In their analysis, Goldman Sachs outlined two main risks that could pressure stock prices: concerns about a possible recession and shifting expectations surrounding Fed rate cuts. The current market dynamics suggest that, while economic growth remains strong, there are notable weaknesses, particularly in the job market, that could influence the Fed’s decision-making.

Goldman’s strategists emphasized that the recent rally in stock prices has largely been driven by hopes of forthcoming rate cuts, given the current economic indicators. Yet, they warned that this optimism may be overly complacent, particularly as the job market shows signs of softening. Although the unemployment rate is at a historic low, job growth has been disappointing in recent months, with the US Labor Department revising estimates to show the addition of 911,000 fewer jobs than previously thought for the period from April 2024 to March 2025.

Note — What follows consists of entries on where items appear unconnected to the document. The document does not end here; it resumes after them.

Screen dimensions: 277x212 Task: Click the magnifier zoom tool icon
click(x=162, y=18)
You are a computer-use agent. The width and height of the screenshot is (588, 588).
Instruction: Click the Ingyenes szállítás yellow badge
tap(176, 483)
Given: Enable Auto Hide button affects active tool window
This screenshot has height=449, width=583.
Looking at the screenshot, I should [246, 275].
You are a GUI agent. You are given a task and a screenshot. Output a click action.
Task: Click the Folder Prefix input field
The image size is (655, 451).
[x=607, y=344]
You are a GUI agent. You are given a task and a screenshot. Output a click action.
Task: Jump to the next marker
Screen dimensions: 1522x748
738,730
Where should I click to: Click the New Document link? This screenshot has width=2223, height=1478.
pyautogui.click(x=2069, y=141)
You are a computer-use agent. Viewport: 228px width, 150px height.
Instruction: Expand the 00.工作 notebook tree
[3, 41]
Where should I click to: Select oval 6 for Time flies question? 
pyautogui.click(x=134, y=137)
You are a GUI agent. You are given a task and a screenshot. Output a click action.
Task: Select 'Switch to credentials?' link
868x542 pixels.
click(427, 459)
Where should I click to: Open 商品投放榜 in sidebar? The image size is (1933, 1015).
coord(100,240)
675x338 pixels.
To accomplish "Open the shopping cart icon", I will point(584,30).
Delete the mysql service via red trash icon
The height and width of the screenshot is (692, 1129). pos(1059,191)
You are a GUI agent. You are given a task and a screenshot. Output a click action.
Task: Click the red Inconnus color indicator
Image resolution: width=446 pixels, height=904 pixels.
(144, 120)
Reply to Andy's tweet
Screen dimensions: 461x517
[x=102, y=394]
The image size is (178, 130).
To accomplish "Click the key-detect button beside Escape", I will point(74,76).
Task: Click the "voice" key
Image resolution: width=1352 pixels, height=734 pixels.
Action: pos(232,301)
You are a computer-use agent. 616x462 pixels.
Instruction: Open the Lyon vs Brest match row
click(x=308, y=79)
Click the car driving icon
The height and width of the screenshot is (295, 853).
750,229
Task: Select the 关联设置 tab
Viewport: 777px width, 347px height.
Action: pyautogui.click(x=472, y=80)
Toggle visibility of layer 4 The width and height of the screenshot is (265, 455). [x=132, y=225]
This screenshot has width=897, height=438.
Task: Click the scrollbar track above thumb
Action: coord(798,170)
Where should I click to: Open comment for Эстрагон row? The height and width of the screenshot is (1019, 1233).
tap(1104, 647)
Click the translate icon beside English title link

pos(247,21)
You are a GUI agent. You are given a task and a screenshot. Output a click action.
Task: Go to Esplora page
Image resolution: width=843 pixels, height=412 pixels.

The strategists pointed out that if the unemployment rate begins to rise sharply, market sentiments could quickly shift. “The quickest way for the market to worry that it has misjudged the limited nature of near-term economic weakness is a sharper rise in the unemployment rate,” they noted, emphasizing that this scenario could lead to expectations of sooner-than-anticipated rate cuts, potentially exerting downward pressure on equities.

On the other hand, if the US economy continues to demonstrate robust growth, investors might grow concerned that the market has overly priced in rate cuts. Currently, there is a 92% likelihood, as indicated by the CME FedWatch tool, that the Fed will lower its target rate by at least 25 basis points in its upcoming policy meeting, with a 79.4% probability of multiple rate cuts by the end of the year. Goldman Sachs cautions that should the economy exhibit sustained strength, it could trigger a reassessment of these expectations, leading to upward pressure on interest rates, which would not bode well for stock market performance.

Despite these immediate risks, Goldman maintains a broadly optimistic outlook for risk assets, asserting that the US has entered a new secular bull market. The firm continues to advocate for investment opportunities within technology, services, and manufacturing sectors, as well as encouraging diversification strategies beyond US borders.